Transcript

This transcript:

  1. Was machine generated.
  2. Has not been checked for errors.
  3. May not be entirely accurate.


It would seem that some controversy has arisen with regard to the mode of Christ's presence in the supper.

Now, those who are engaging in this controversy, and in this case, I mean stoking it, starting the controversy where there is none, are doing so in bad faith.

On top of doing it in bad faith, they are doing it foolishly twice over, once because it is foolish to engage in such a controversy in the way they are, and twice because they do not understand the terms they are employing, because they do not have access to the original language of the Book of Concord to see what those terms actually are, or the original language of the philosophical and theological terms being employed.

Now, of course, you do not have to know the languages to employ the terms, but it would behoove you to actually know what the terms mean, which is very clearly not the case here.

At any rate, the quote that comes up is not actually in Article 7, but in Article 8 of the epitome of the formula of Concord.

It is paragraph 17, so here it is.

The German...

Actually, I will just read the entire paragraph.

Therefore it is also easy for him and for anyone who likes to share his true body and blood in the Holy Supper, not according to the nature or property of human nature, but according to the nature and property of divine rights, says Dr. Luther, from our Christian child's faith, which is neither earthly nor Copernican, but is true and essential, as the words of his will say, that is, is, is my body, and so on.

Now, the part of that that is relevant for this issue here is the bit that says, nicht irdisch.

Irdisch is the term that is being mistranslated as physical.

Irdisch, auf Deutsch, does not mean physical.

It means earthly, mundane, terrestrial.

Now, that is a polemic against the Reformed.

That is what's actually happening in this paragraph.

There's a polemic against the polemic the Reformed often leverage against Lutherans, which is their accusation that we are cannibals, of course.

Now, that term, irdisch, as I said, does not mean physical.

If we wanted physical, that would be köpelisch, or leiblich, since you've got the word leib there in the quote from Luther.

The other term that comes up is the Latin term localitur.

That is one of the terms over which we fought with the Reformed, and still do to this day, although often the fights now are not in Latin.

Localitur also does not mean physical.

It means local, or locally.

When we say that we do not hold to a localitur understanding of Christ's presence in the supper, what we are saying is that we reject the accusation of the Reformed that we are cannibals, because their accusation is blasphemous.

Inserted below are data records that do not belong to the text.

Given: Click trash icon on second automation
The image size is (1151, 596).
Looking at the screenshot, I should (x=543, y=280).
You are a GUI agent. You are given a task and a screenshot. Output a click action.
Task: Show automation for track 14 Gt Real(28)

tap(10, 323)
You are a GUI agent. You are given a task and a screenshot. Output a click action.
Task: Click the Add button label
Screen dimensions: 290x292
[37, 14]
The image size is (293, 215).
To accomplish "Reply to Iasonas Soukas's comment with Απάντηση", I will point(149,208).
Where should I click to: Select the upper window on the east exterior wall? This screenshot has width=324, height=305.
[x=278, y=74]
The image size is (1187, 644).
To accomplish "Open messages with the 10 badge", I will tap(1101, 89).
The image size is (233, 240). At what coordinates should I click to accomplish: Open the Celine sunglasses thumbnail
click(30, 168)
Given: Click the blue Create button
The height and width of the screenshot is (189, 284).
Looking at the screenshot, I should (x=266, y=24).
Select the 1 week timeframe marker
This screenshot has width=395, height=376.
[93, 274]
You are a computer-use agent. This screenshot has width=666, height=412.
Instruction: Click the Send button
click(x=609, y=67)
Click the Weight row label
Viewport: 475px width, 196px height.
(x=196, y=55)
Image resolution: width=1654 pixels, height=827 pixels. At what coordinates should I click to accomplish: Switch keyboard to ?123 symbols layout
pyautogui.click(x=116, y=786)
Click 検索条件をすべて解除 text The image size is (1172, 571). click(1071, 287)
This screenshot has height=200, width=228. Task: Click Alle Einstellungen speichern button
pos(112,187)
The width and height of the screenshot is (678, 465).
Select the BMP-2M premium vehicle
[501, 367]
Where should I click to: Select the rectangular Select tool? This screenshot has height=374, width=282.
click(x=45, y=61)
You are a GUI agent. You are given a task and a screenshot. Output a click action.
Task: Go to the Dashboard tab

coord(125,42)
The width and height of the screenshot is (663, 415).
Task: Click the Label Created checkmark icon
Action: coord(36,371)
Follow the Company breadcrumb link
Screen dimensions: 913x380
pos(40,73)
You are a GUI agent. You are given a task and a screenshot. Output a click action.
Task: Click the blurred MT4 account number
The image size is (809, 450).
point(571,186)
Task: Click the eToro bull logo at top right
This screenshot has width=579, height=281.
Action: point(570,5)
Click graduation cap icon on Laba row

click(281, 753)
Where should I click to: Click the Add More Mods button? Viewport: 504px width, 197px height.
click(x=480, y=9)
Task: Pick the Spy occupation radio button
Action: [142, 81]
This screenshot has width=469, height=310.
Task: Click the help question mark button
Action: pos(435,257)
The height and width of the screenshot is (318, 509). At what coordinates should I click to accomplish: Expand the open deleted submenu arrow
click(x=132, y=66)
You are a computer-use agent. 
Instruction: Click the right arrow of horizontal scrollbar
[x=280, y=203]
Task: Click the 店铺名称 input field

They are calling Christ a liar, they are insulting the sacrament, and it should terrify them to speak those words, to even think those words.

Now, what the actual Lutheran position is, is this.

Christ is physically, substantially, sacramentally present in, with, and under the bread and the wine in the supper.

And he is so because he promises to be so.

That is the Lutheran position.

To say that Lutherans do not hold that Christ is physically present is a lie.

At the absolute best, it is a reckless misunderstanding of the meaning of the terms being used in the Book of Concord, in our dogmaticians, in our theologians.

It is to deliberately, quite frankly, because there is a point at which recklessness, negligence, rises to such a level that it is, in fact, intentional, it is, in fact, deliberate.

And that is the case here, because it is trivial to look up what the word Yiddish means, or what the word localiter means.

Just drop them into any of the various places online where you can translate from one language to another, and it will spit out the accurate meaning of these terms for you.

And that has clearly not been done by certain individuals who are engaging in this controversy.

So again, this is the Lutheran position.

Christ is physically, substantially, sacramentally present in, with, and under the bread and the wine, in the supper, as he promises.